HAVERFORD, Pa. (AP) -Before Roy Hibbert ends one championship drought at Georgetown, the star center wants to halt another and win the gold for Team USA at the Pan American games.
While the Hoyas haven’t won a national championship since the 1983-84 season, the United States hasn’t won the gold medal at the Pan Am games since the Michael Jordan-led team in 1983.
The 7-foot 2 Hibbert, who led the Hoyas in rebounds (6.9), averaged 12.9 points and blocked 90 shots last season, doesn’t remember any of those long ago titles. He wasn’t born until 1986. But his sense of history is strong enough for him to realize how much it would mean to bring home a championship for his school and his country.
“Both places have waited a long time, and I think it’s about time they get to celebrate,” Hibbert said. “I think winning the gold would be a great start and winning a national championship would be a great ending.”
Hibbert and the rest of Team USA completed their training at Haverford College this week and finish with three more days of practice in Washington before leaving for Rio de Janeiro, Brazil. Team USA scheduled a pair of scrimmages before they open Wednesday against Uruguay in the preliminary round.
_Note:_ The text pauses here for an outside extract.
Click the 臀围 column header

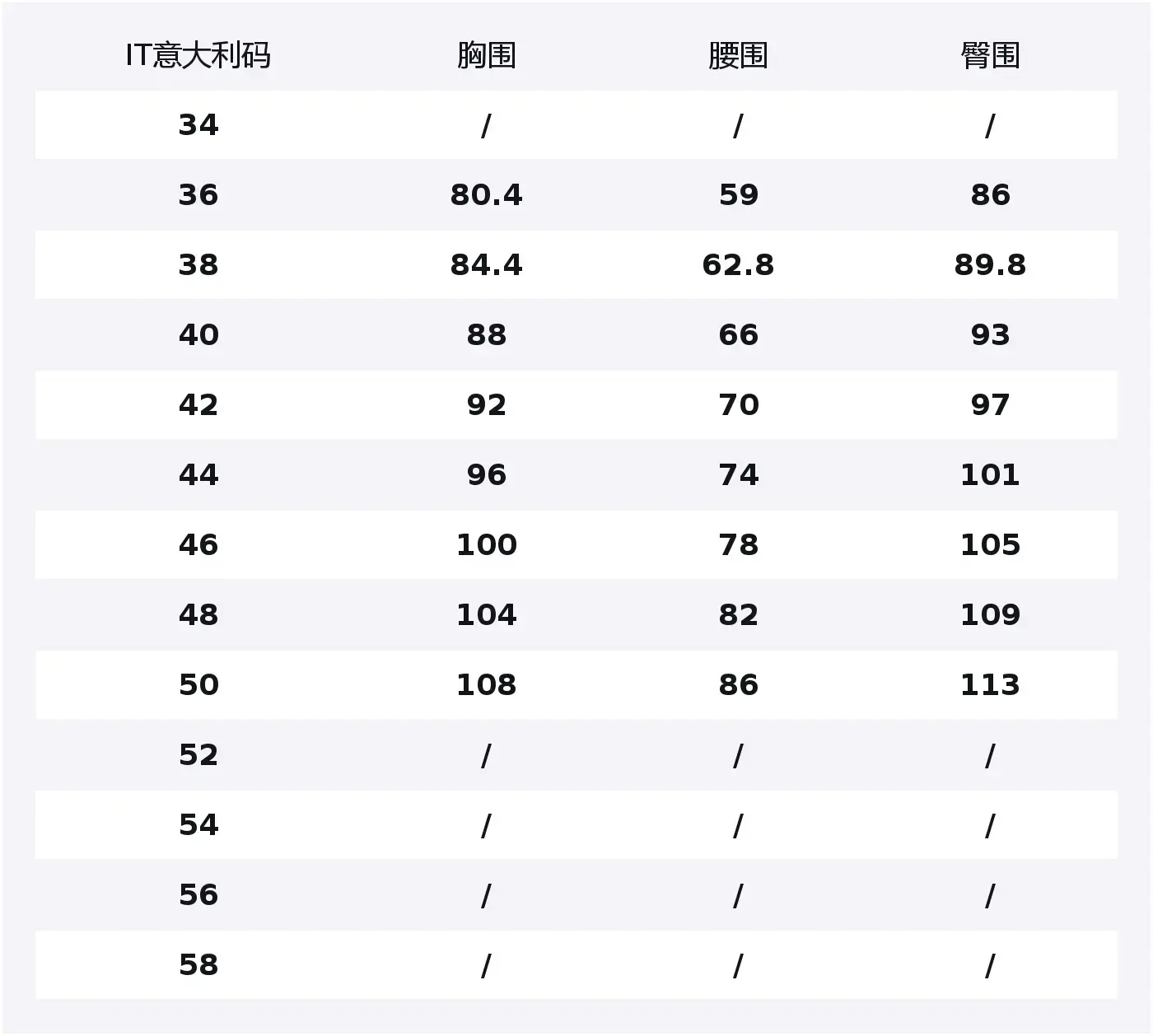tap(990, 55)

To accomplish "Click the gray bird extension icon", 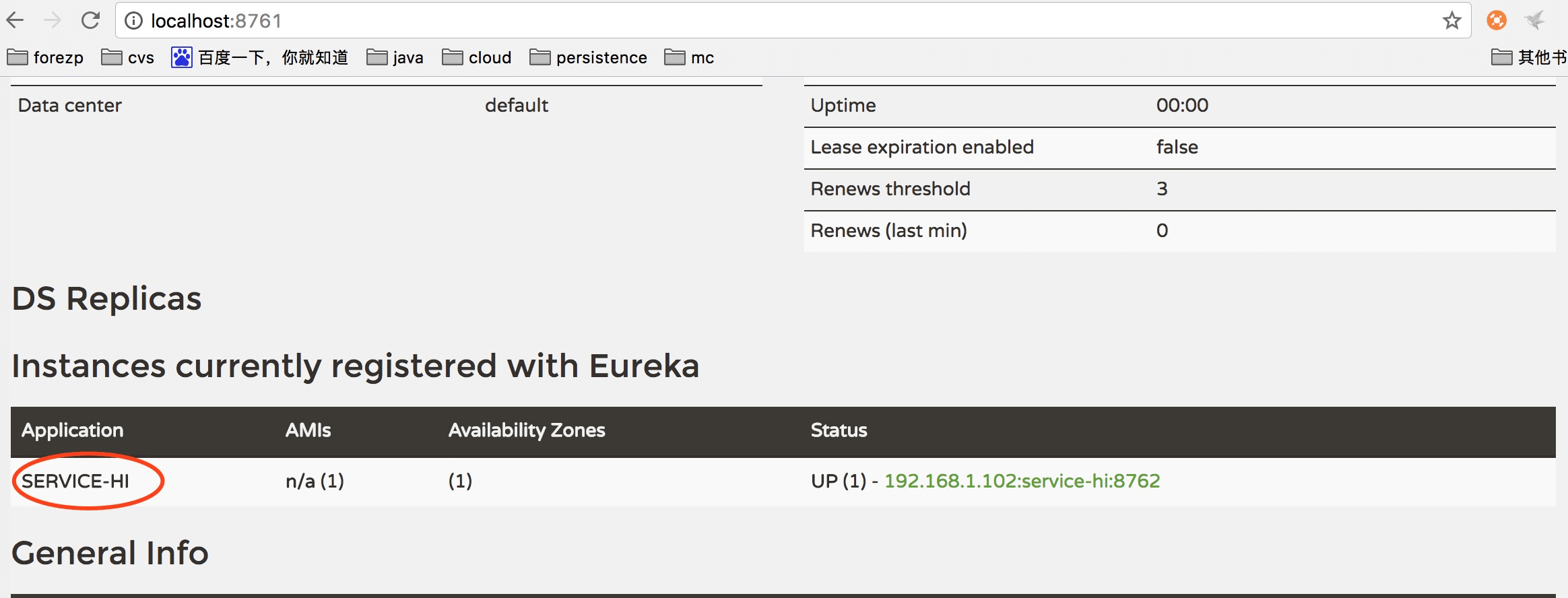I will [1535, 20].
In the last Pan Am Games in 2003, Team USA went 2-3 for a fourth-place finish.
Team USA coach Jay Wright, the Villanova coach who led the United States to gold in the 2005 World University Games, said he still has some concerns about his team’s physical and mental toughness, and their ability to keep their composure in a noisy, even hostile, atmosphere.
“We’re playing like a bunch of college kids right now,” Wright said. “We have that college mentality. We have to change that, we really do.”
That’s why Wright is counting on a veteran like Hibbert to emerge as a leader, maybe even a team captain. Wright usually schemes to shut down Hibbert in Big East games. Now he’s pushing Hibbert to be as “dominant as he can be.”
“This guy’s going to play for a long, long time,” Wright said.
The opportunity for Hibbert to compete for the gold medal was one of the fringe benefits of returning for his senior season. Hibbert and his Big East player of the year teammate Jeff Green led the Hoyas to the Final Four last year for the first time in 22 years. While Green opted to skip his senior season for the NBA, Hibbert wanted another chance at an NCAA championship.
“I had things to work on and unfinished business at Georgetown,” he said.
Hibbert got an earful of boobirds over the weekend when his first pitch at a Phillies games hit the dirt like a player diving for a loose ball. Hibbert had some fun looking back at imaginary baserunners and shook off a few “signs,” then threw a pitch that showed why he should stick with basketball.
Hibbert had an excuse. It was the first time he ever threw a baseball.
“I’ve always had a basketball in my hand,” he said. “Coach Wright said he wanted me to do it.”
Wright, who watched with some of the USA players from near the mound, got a chuckle out of the toss while the Philly crowd booed him off the mound.
“I’m used to hearing the boos here, though,” he said.
He might hear them in Brazil, too. But it will be worth it to bring back the gold.